FRAGMENTO PROPORCIONADO:
* * *
Me creo que el doctor Makram lo es, doctor, por la pinta más o menos seria que le otorga la impoluta bata blanca. Una pestilente musiquita clásica que no nació en Europa suena de fondo, los muebles son caros, la tapicería exclusiva, la mesa de madera ha acabado con la última reserva de cedros libanesa. Las estanterías están decoradas como si se tratara de un escaparate, los libros se muestran de frente para que la docta clientela del afamado cirujano plástico se sienta en buenas manos sabiendo que su médico de confianza consulta a menudo la antología de Las mejores rinoplastias: fuerza y magia. Magia sí que hace el tío, por sentarte diez minutos en su consulta, dejar que te toque las tetas y garantizar con ojos seductores en un exquisito francés que cuando saque el serrucho tu nariz no se parecerá a las 10.000 que ha operado antes va a llevarse más de 100 dólares.

 

Nadine y yo hemos llegado hace una hora al elegante piso de Sodeco. No solo tenemos que ponernos al día sobre las últimas beirutadas protagonizadas por la ínclita comunidad española sino que también aprovechamos para reírnos un poco de la retención de líquidos, las bocas de pato, las caras inexpresivas y los culos postizos de todas las mujeres que, una tras otra y de forma incesante, vienen a pedir la vez en aquella glamourosa carnicería antes de volver raudas y veloces a esa eterna subasta de la almeja que supone vivir y reptar en una ciudad como la capital libanesa.
* * *
DATOS PROPORCIONADOS:
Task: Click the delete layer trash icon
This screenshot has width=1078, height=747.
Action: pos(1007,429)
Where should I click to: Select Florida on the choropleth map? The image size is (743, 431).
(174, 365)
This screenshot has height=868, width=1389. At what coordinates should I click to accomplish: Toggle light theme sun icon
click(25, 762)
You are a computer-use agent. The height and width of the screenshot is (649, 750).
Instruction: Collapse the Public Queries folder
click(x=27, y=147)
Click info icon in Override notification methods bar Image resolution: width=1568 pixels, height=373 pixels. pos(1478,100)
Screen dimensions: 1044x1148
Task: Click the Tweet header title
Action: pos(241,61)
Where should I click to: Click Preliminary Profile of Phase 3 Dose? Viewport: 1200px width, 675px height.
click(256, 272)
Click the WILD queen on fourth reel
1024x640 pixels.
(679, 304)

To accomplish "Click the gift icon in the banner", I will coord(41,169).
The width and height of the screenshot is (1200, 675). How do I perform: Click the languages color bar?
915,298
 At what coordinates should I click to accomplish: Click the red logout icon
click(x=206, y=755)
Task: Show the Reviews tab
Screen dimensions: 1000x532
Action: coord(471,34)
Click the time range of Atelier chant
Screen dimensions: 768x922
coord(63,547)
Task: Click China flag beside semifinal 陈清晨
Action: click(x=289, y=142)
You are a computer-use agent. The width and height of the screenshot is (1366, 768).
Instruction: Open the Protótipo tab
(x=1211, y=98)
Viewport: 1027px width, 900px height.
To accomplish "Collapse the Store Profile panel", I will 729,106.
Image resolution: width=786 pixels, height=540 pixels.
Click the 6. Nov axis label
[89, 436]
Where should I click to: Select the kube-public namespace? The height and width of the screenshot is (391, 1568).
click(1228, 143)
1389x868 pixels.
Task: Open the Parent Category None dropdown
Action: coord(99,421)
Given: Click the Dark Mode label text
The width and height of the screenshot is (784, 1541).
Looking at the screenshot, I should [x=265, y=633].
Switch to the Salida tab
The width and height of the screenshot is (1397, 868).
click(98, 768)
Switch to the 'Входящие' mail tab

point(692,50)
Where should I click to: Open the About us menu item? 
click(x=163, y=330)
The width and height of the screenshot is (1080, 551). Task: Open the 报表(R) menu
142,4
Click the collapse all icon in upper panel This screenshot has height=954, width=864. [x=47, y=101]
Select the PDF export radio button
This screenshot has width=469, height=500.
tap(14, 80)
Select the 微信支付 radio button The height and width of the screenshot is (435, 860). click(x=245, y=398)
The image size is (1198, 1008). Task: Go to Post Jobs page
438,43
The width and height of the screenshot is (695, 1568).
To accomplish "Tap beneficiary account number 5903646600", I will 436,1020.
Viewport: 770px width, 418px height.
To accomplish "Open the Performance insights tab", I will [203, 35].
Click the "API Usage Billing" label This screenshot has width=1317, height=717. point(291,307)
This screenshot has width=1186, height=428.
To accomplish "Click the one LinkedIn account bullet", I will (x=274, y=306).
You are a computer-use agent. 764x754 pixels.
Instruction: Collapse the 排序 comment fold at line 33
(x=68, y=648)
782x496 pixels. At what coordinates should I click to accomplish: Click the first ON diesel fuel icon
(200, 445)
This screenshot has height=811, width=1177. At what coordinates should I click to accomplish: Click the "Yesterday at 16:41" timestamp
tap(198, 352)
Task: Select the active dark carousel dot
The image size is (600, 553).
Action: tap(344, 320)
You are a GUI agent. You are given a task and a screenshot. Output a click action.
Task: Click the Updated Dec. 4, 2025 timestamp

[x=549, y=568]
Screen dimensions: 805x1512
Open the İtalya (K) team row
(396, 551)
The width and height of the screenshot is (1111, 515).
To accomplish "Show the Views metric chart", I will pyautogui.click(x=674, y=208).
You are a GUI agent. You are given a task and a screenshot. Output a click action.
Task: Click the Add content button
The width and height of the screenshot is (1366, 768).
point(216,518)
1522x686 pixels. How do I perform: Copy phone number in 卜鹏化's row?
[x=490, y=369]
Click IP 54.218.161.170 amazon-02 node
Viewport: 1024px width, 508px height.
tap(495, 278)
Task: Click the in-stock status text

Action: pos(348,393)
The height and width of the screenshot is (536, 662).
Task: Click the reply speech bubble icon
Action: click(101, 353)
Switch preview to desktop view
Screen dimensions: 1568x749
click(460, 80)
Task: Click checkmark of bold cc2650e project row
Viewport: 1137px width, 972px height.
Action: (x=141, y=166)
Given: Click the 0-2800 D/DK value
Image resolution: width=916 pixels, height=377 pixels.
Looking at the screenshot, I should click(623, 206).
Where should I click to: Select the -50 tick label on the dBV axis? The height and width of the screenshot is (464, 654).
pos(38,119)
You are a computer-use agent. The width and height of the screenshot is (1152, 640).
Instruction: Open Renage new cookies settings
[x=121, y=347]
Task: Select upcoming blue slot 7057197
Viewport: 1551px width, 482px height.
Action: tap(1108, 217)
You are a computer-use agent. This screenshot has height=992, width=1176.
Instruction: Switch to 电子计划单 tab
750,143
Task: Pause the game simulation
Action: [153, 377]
* * *
CONSIGNA 1:
Según el fragmento sobre la consulta del doctor Makram, ¿a qué lugar llegaron Nadine y quien narra hace una hora?
CONSIGNA 2:
Reproduce sin cambios el pasaje del fragmento sobre la consulta del doctor Makram que se abre con las palabras que contienen "Nadine y yo" y se cierra con "la capital libanesa.".
CONSIGNA 3:
Prosigue el relato sobre la consulta del doctor Makram a partir de su última oración.
Los registros provienen de una fuente distinta.

RESULTADO DEL EJERCICIO 1:
Al elegante piso de Sodeco.

RESULTADO DEL EJERCICIO 2:
Nadine y yo hemos llegado hace una hora al elegante piso de Sodeco. No solo tenemos que ponernos al día sobre las últimas beirutadas protagonizadas por la ínclita comunidad española sino que también aprovechamos para reírnos un poco de la retención de líquidos, las bocas de pato, las caras inexpresivas y los culos postizos de todas las mujeres que, una tras otra y de forma incesante, vienen a pedir la vez en aquella glamourosa carnicería antes de volver raudas y veloces a esa eterna subasta de la almeja que supone vivir y reptar en una ciudad como la capital libanesa.

RESULTADO DEL EJERCICIO 3:
A mi lado languidece la que podría ser la perfecta novia de Terminator a los 70 años. Vieja, oronda, con una cascada de michelines que se precipita desde debajo del pecho hacia el suelo como un alud de grasa. Embutida en unos pantalones de cuero negro, unas botas infernales y una camisa de gasa de flores transparente, ella sabe que pisa fuerte, siente como las miradas de los hombres se detienen a su paso, cómo se controlan para no bajarse la bragueta y lanzarse sobre sus nalgas apretadas como elefantes en celo. Una madre y su hija nos preguntan si hablamos en español o italiano justo después de haber debatido durante los últimos diez minutos cuantas posibles reconstrucciones de himen tendremos ante nuestros ojos. Más allá, en una esquina de la sala, espera una señora de unos 40 años a la que la operación de labios le ha dejado tal gesto de retrasada incapaz de entender un mapamundi que parece imposible reprimir las ganas de borrarle de la cara a hostias esa expresión de “mira mi dulce boquita”.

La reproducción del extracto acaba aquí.